We generate an asymmetric approximation to the correlation matrix using a column adjustment, based on the decomposition

\[ {\mathbf R} = \delta {\mathbf 1} {\mathbf 1}' + {\mathbf 1} {\mathbf q}' + {\mathbf G} {\mathbf G}' + {\mathbf E}. \]

This decomposition can be obtained with function
`FitDeltaQSym`

.

```
out.walsq.sym <- FitRDeltaQSym(R,Wdiag0,itmax.inner=30000,itmax.outer=30000,
eps=1e-8)
Gq.sym <- out.walsq.sym$C
rownames(Gq.sym) <- colnames(R)
Rhat.wsym <- out.walsq.sym$Rhat
rmse.wsym <- rmse(R,Rhat.wsym)
rmse.wsym
#> [1] 0.00540069
```

This approximation as a RMSE of 0.0054, a very minor improvement in comparison with using a single scalar adjustment.

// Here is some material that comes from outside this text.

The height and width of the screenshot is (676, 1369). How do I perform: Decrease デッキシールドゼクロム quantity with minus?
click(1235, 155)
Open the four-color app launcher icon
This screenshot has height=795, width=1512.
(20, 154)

The corresponding biplot can be obtained with

```
Gq.sym.df <- data.frame(Gq.sym)
Gq.sym.df$strings <- colnames(R)
colnames(Gq.sym.df) <- c("PA1","PA2","strings")
ll <- 1.5
WALSbiplotq.sym <- ggbplot(Gq.sym.df,Gq.sym.df,main="WALS-q-sym biplot",xlab="Dimension 1",
ylab="Dimension 2",
ylim=c(-ll,ll),xlim=c(-ll,ll),circle=TRUE,
rowarrow=TRUE,rowcolor="blue",rowch="",
colch="")
for(i in c(1:5,7)) {
WALSbiplotq.sym <- ggtally(Gq.sym[i,1:2],WALSbiplotq.sym,
adj=-out.walsq.sym$delta-out.walsq.sym$q[i],
values=seq(-0.2,1,by=0.2),dotsize=0.2)
}
WALSbiplotq.sym
```

This biplot is similar in appearance to the previous biplot that uses a single scalar adjustment only. However, in principle it no longer has a unique origin, as the origin represents a (slightly) different correlation for each variable:

```
out.walsq.sym$delta + out.walsq.sym$q
#> [1] 0.07779402 0.07332050 0.07528872 0.07546010 0.07847079 0.07575909 0.07854010
```

For this data, a single scalar adjustment seems preferable.